Dans la pratique, l’aventure se traduit par une suite d’énigmes plus ou moins tarabiscotées à résoudre via une interface en vue subjective. Et un curseur / main qu’il s’agit de balader sur chaque pixel de l’écran pour savoir s’il y a moyen d’interagir avec un ou deux éléments du décors. Pas rien cette fameuse main. Myst IV révolutionne même le système puisque celle-ci accompagne dorénavant toutes vos actions : pour baisser un levier, par exemple, il faut mimer avec le curseur le mouvement de bas en haut qu’implique le geste. Idem en ce qui concerne l’ouverture des tiroirs, des placards et tout autre mécanisme à déclencher pour progresser. Concrètement, quel est l’apport de cette nouveauté en matière de « gameplay » (si l’on s’autorise à parler de gameplay à propos de Myst) ? Cela renforce-t-il l’immersion dans un jeu dans lequel on a toujours eu beaucoup de mal a plonger ? Pas vraiment, cet artifice parasite achevant de complexifier la tâche du joueur, obligé de simuler avec précision les mouvements de la main à la souris.

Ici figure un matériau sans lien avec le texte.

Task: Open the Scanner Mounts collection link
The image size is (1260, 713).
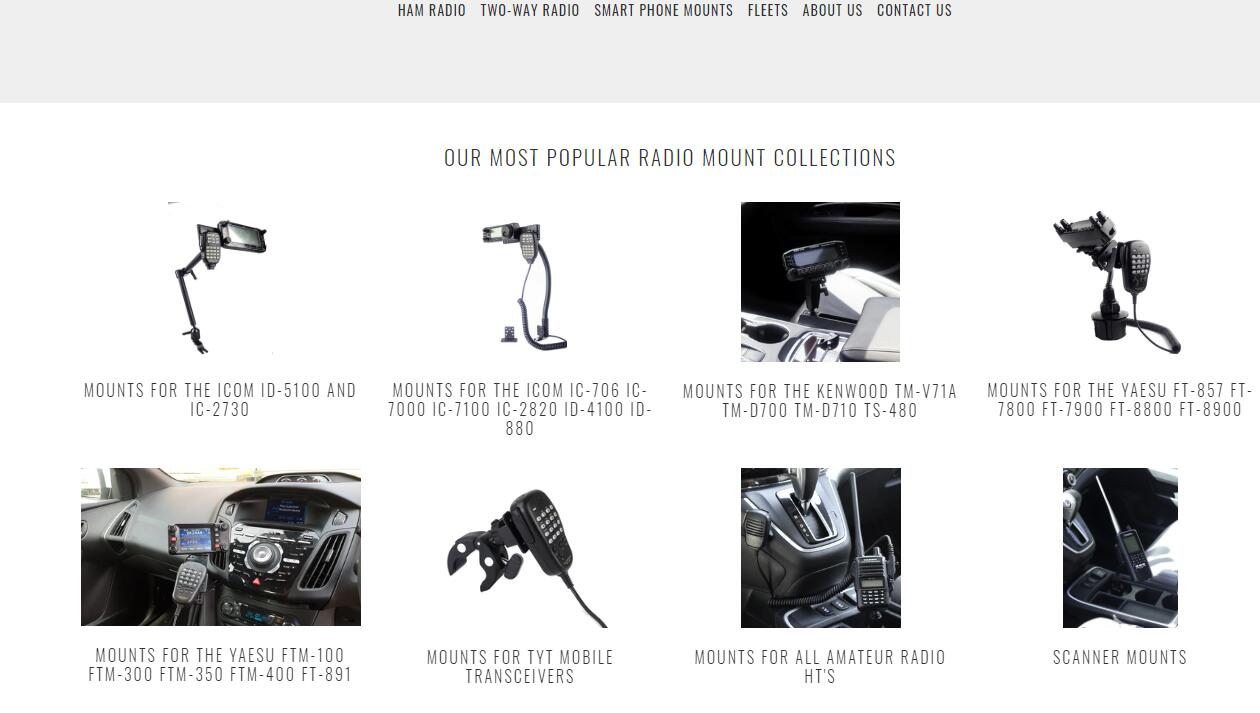Action: coord(1120,657)
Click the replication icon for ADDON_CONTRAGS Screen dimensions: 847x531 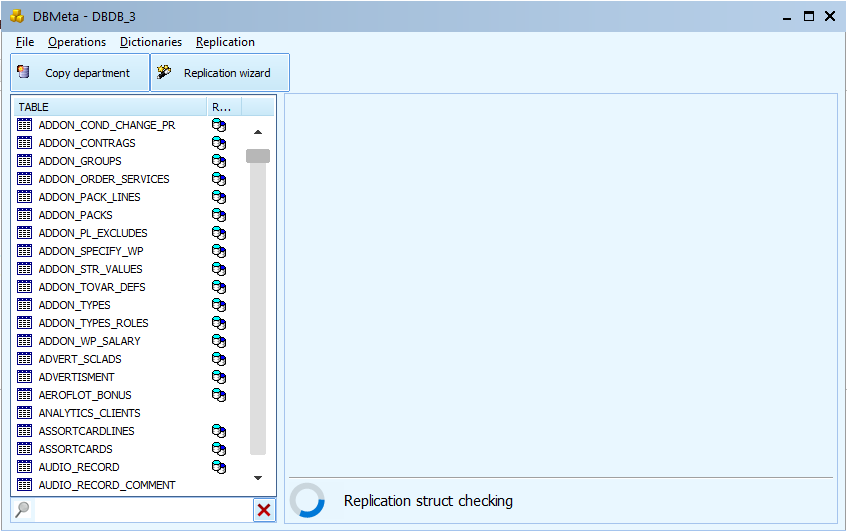point(219,143)
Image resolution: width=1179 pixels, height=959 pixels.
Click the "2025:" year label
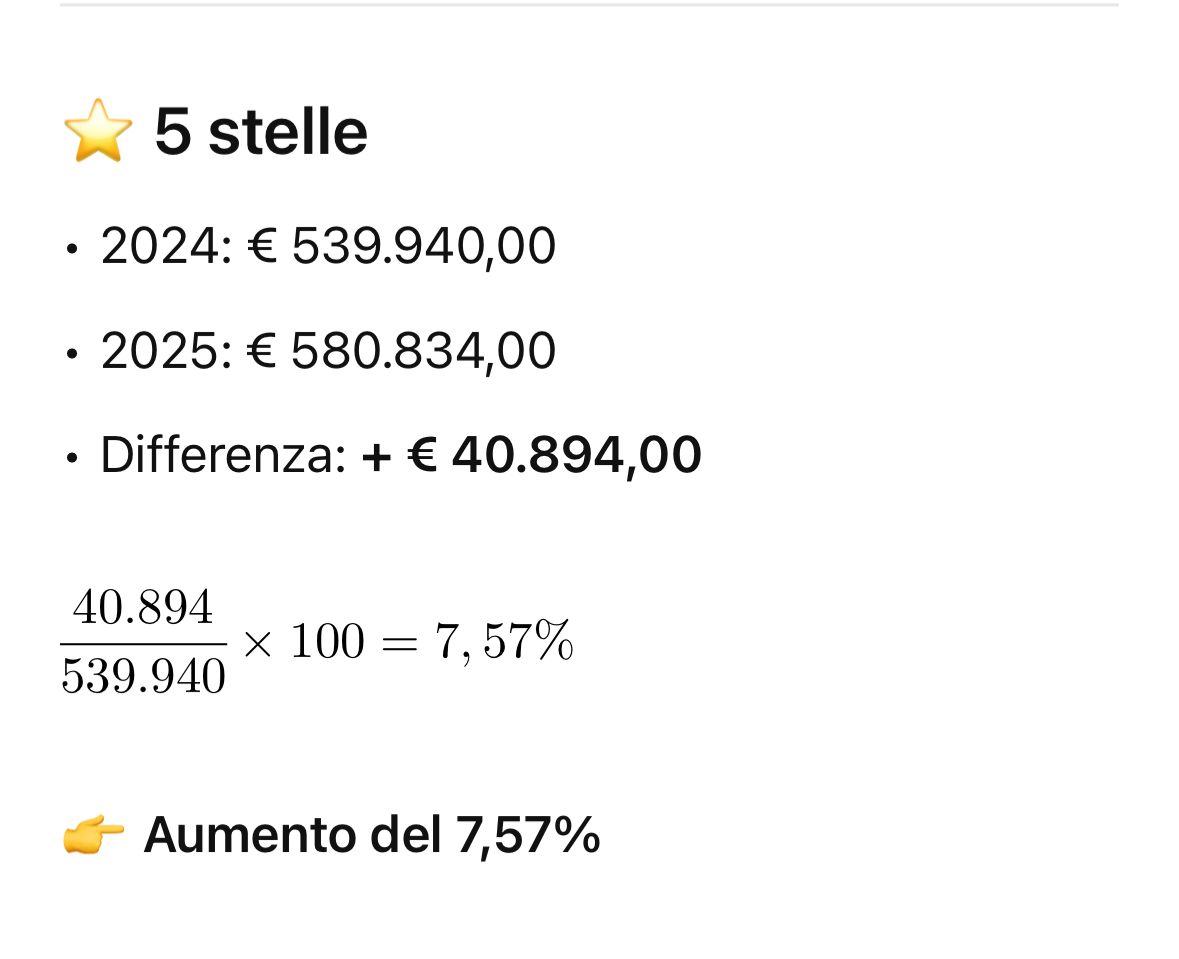pos(166,352)
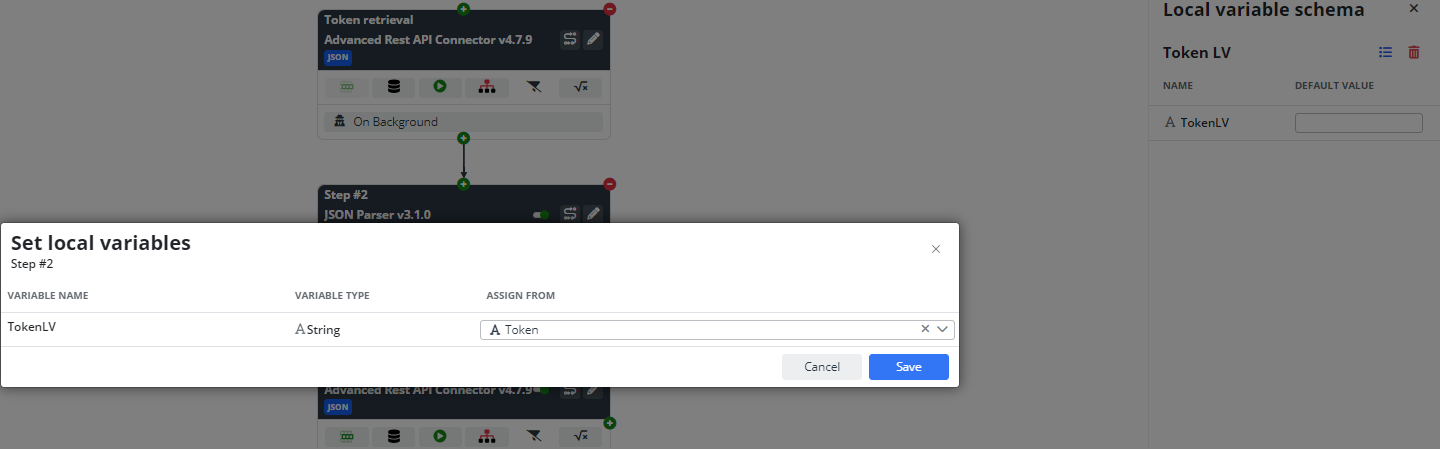Image resolution: width=1440 pixels, height=449 pixels.
Task: Run the Token retrieval step with play icon
Action: [x=440, y=87]
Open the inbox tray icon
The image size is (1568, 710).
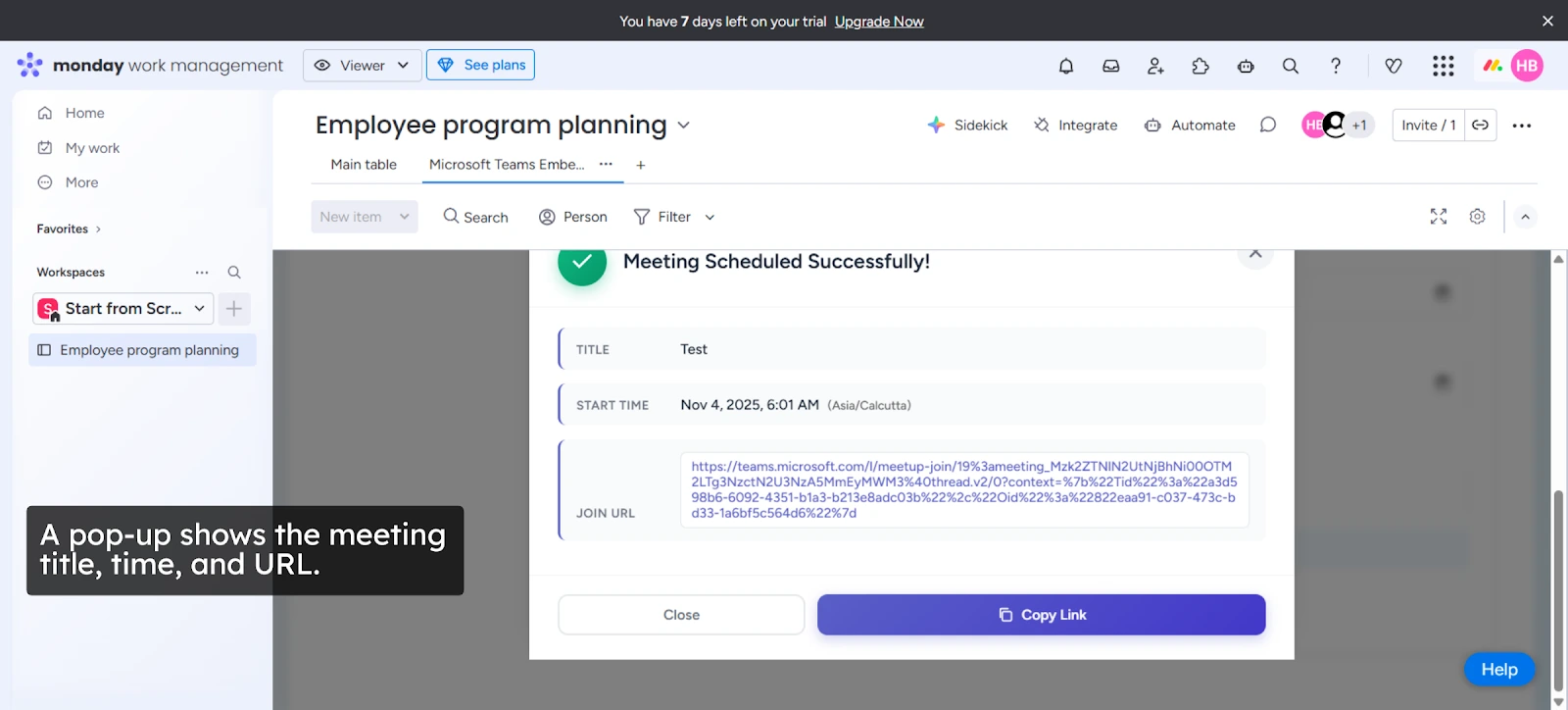[1111, 66]
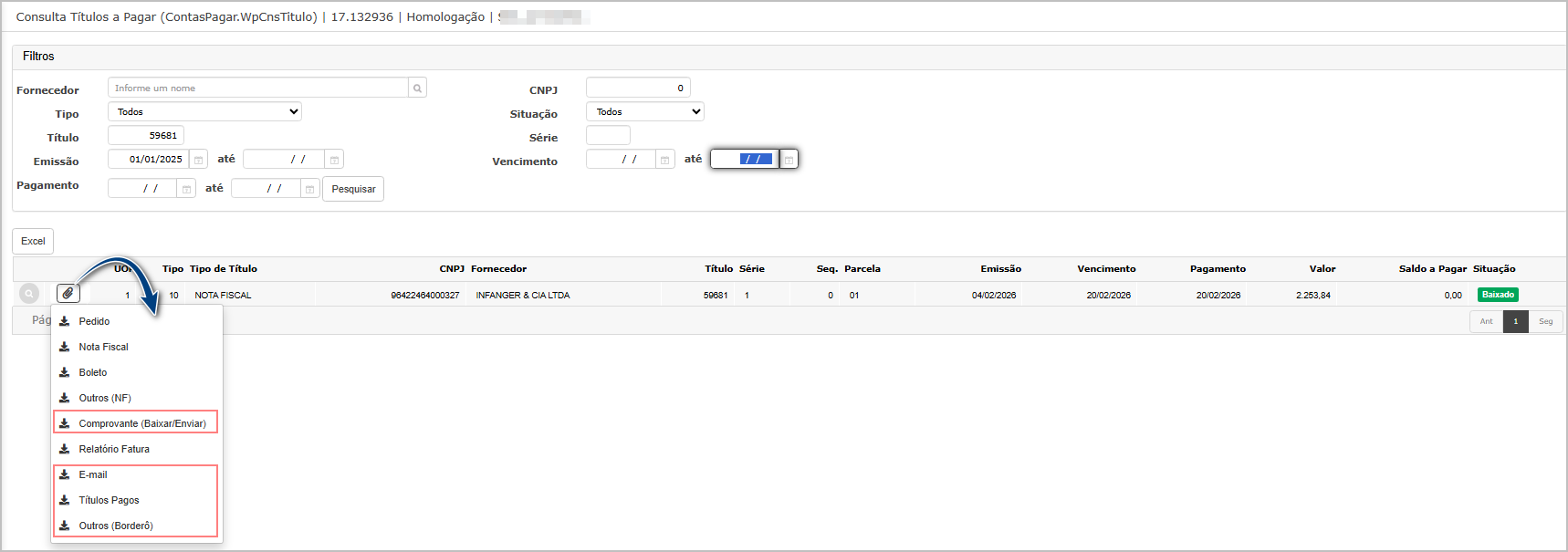Choose Boleto download option

[92, 372]
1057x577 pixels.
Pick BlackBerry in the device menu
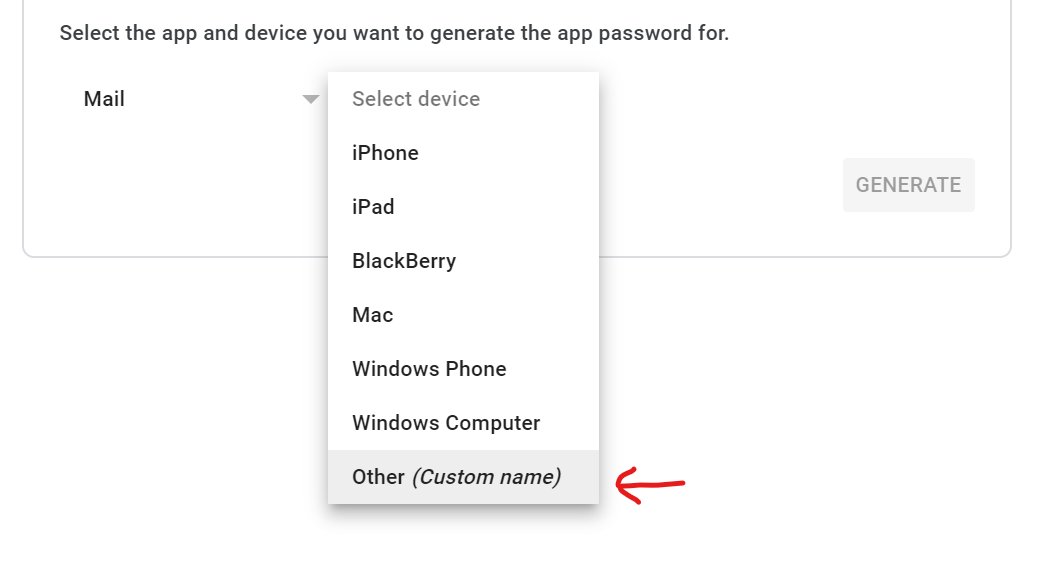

Pour ceux qui peinent dans ces vastes univers toujours aussi désespérément dépeuplés, les développeurs ont adjoint au jeu une option « aide » par l’intermédiaire de laquelle toutes les énigmes leurs sont révélés. Bonne manière de mettre fin à cette arnaque vidéoludique qui promet l’immersion alors qu’elle n’engendre précisément que son contraire : on entre dans Myst IV comme on plonge dans une séance projo-diapo de vacances en famille. Et ce ne sont pas les emphatiques mélodies de Jack Wall (le John Williams par défaut du jeu vidéo) et Peter Gabriel qui changent la donne. Plus que jamais, la saga de Cyan apparaît comme un résidu anachronique de l’ère révolue des CD-Rom interactifs et autres CD-I. Là voilà la révélation.